Split the layoff story from the automation number in your planning. 40% of May cuts were blamed on AI in a month the economy added 172,000 jobs, and the machine finishes 16% of real work. If you're cutting for spreadsheet reasons, own that. If you're betting on the slope, staff the acceptance layer instead — somebody has to grade the machine's work, and that's a job title now.

FIVE — STORIES TO KEEP YOU INFORMED

Wednesday, July 1

  • The real-work benchmark just moved 6× — and the "dangerous" model leads it. Fable 5 tops CAIS's Remote Labor Index at 16.1%, up from 2.5% at launch. Graded on client acceptance, not benchmark points. (Full analysis above.)

  • Karp asks the question the labs can't answer. "Why are they charging for tokens if it's so valuable?" He's selling the alternative, and he's still right. (Full analysis above.)

  • Meta will sell the compute it swears it doesn't have enough of. Meta Compute plans a Bedrock-style cloud; the stock jumped 9.3% — best day since April — while CoreWeave fell 14%. The market just paid Zuck for admitting the models aren't the business. The rent is. Together AI raised $800M at $8.3B the same day.

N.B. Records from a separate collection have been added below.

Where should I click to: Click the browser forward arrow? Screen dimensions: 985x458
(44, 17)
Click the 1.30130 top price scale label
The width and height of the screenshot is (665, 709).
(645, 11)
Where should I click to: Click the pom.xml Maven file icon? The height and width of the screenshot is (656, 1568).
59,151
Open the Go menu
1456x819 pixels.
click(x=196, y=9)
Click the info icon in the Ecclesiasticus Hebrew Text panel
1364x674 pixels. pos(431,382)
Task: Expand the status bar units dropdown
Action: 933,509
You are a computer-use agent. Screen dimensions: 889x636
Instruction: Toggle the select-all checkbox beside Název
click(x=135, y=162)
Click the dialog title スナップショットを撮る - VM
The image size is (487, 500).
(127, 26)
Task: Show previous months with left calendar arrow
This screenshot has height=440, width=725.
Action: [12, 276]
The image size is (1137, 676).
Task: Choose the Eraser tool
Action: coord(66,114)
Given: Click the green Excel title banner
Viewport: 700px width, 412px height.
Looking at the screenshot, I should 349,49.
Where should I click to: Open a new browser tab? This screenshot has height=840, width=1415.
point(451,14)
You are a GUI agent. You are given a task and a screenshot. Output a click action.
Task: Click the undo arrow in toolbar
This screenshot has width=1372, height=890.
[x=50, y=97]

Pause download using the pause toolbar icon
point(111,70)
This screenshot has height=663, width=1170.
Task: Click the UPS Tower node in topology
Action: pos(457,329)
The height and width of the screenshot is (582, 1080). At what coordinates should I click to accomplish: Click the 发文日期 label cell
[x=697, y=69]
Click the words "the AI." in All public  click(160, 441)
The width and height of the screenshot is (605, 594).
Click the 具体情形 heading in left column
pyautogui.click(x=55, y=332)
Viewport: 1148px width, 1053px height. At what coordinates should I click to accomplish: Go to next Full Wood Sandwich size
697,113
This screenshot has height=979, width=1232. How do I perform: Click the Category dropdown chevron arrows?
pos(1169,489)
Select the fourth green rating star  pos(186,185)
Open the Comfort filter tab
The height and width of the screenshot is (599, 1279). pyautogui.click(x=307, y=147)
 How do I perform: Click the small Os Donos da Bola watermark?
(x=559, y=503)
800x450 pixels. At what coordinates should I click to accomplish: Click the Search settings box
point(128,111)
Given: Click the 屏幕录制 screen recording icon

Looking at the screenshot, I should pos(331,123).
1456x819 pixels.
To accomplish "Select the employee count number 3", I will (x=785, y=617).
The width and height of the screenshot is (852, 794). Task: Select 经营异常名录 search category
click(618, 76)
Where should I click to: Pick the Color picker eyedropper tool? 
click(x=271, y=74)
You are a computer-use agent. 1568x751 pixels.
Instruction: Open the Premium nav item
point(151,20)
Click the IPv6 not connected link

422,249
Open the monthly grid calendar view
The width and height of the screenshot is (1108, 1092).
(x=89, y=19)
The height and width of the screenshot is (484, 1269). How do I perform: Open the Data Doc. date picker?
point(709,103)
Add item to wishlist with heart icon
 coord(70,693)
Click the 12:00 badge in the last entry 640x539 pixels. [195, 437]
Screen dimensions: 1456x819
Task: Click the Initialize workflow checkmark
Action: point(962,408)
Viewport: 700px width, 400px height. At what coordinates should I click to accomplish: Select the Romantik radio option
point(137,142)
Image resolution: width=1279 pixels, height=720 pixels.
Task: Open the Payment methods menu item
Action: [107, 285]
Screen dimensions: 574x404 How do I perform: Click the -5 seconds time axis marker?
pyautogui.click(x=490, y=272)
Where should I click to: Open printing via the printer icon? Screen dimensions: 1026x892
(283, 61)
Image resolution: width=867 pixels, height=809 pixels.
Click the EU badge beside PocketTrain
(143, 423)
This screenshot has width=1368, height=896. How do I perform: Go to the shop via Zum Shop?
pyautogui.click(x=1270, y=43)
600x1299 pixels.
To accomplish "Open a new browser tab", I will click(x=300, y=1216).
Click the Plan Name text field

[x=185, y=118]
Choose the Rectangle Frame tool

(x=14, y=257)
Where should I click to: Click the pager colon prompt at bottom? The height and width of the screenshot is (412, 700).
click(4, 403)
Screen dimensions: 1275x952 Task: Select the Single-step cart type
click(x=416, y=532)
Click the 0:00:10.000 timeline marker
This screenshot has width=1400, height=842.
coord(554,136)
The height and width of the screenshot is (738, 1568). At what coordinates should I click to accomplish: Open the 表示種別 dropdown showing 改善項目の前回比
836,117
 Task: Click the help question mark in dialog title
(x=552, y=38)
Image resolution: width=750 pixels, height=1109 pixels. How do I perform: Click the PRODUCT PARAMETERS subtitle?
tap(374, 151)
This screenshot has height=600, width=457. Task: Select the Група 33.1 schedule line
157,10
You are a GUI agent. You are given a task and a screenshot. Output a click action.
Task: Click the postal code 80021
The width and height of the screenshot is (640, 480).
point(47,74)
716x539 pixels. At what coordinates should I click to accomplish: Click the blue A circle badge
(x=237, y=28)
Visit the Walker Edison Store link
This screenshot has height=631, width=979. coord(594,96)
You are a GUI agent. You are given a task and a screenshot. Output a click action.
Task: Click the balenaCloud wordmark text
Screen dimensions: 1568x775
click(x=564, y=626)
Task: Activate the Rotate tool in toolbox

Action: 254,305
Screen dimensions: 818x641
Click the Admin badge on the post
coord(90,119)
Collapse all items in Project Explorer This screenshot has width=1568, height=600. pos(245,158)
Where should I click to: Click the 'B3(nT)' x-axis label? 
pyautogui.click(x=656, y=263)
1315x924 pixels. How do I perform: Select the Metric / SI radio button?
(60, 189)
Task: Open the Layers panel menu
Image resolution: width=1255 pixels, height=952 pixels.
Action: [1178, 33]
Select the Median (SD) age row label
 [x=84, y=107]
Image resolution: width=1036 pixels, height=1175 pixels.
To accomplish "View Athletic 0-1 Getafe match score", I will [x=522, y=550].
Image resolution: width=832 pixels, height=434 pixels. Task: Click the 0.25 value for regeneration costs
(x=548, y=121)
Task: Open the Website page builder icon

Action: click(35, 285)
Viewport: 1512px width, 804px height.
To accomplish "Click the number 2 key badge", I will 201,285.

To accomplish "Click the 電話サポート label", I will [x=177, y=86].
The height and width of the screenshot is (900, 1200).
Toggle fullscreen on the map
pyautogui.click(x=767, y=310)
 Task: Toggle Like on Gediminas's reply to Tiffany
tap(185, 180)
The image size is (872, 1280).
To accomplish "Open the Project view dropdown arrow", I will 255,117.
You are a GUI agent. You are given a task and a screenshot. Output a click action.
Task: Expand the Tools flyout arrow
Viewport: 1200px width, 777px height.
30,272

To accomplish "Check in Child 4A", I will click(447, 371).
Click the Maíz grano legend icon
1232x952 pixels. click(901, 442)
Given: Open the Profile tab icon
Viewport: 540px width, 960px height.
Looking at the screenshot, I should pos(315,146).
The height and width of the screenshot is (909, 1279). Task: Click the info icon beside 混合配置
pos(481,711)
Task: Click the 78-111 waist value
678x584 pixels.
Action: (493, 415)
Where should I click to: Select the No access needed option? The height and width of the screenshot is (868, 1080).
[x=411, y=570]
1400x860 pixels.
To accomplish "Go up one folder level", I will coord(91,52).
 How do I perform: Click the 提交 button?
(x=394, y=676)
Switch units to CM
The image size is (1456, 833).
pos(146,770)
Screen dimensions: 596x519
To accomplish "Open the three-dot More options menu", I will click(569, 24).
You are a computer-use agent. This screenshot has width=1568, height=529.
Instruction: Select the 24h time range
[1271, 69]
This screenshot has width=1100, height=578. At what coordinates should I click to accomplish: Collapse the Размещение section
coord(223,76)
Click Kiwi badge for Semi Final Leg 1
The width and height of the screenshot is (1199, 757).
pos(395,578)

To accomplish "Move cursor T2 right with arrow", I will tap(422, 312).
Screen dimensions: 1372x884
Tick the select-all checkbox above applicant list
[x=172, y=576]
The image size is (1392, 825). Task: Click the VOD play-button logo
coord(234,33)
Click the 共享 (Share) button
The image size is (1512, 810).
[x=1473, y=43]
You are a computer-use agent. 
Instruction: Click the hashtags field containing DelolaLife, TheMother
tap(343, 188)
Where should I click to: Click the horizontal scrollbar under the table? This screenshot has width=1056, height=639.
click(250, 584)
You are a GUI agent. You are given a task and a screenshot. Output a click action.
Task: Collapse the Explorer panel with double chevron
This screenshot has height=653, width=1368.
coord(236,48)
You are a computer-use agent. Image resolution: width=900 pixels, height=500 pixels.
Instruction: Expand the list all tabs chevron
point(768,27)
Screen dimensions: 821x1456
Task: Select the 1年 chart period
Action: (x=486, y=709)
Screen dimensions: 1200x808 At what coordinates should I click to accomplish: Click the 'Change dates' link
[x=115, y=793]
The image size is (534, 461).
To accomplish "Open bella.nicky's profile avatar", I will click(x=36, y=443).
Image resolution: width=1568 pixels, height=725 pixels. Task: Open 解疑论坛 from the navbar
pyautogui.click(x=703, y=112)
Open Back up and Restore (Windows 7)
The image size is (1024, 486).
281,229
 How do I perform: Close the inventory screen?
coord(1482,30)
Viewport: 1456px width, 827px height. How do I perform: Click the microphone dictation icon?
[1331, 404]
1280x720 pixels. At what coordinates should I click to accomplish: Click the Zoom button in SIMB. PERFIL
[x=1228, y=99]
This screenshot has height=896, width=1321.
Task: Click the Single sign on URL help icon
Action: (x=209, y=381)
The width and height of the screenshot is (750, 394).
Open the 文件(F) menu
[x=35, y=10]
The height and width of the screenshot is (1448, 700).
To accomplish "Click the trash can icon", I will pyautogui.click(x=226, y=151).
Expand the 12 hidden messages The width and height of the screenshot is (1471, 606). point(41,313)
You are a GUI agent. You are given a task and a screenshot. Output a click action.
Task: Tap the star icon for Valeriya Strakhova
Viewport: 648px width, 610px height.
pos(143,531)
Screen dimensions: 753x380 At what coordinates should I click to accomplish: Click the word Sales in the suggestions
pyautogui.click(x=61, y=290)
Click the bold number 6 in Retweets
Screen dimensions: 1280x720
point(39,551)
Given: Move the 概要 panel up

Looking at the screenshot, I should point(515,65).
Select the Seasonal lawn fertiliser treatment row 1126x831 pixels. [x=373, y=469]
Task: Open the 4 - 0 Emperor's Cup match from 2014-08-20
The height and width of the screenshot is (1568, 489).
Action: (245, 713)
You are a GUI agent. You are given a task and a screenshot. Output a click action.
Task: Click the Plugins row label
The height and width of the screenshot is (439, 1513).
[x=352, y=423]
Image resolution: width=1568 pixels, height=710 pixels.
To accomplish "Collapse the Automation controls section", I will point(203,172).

  • Someone poisoned the agent app store. Attackers slipped malicious skills into OpenClaw's ClawHub marketplace — markdown files that inherit every permission your agent already has, per Palo Alto's Unit 42. A skill is code that happens to be written in English. Review it like a dependency, because that's what it is.

  • Fable 5 came home wearing an ankle monitor. Back globally after eighteen days, with a government-tested cyber classifier that false-positives routine dev work down to Opus 4.8. You order the Ferrari; if the request smells wrong, the valet brings the Civic. The first regulator-negotiated routing rule inside a frontier model.

MARK TO MARKET

Where the cycle caught up to us this week.

  • Pick your models last. The routing table is the asset; the model is a rental (us, Jun 23) → "Design your system around routing, not around models. Pick your models last" (Tomasz Tunguz, Most AI Work Can Wait, Jul 1). One caveat, gladly stamped: Tunguz is one of the best sources in this business and a steady well for our own thinking — this receipt reads less like a scalp and more like the smartest guy at the table pulling up a chair on our side.

  • The model is not the moat. The lever is free; value lives in what you own around it (us, Jun 16) → two dozen investors at 500 Global's VC Unlocked converged "on exactly one thing": the model is no longer a moat; "code is disposable" (500 Global, Jul 1).

The tape doesn't lie. We just read it early.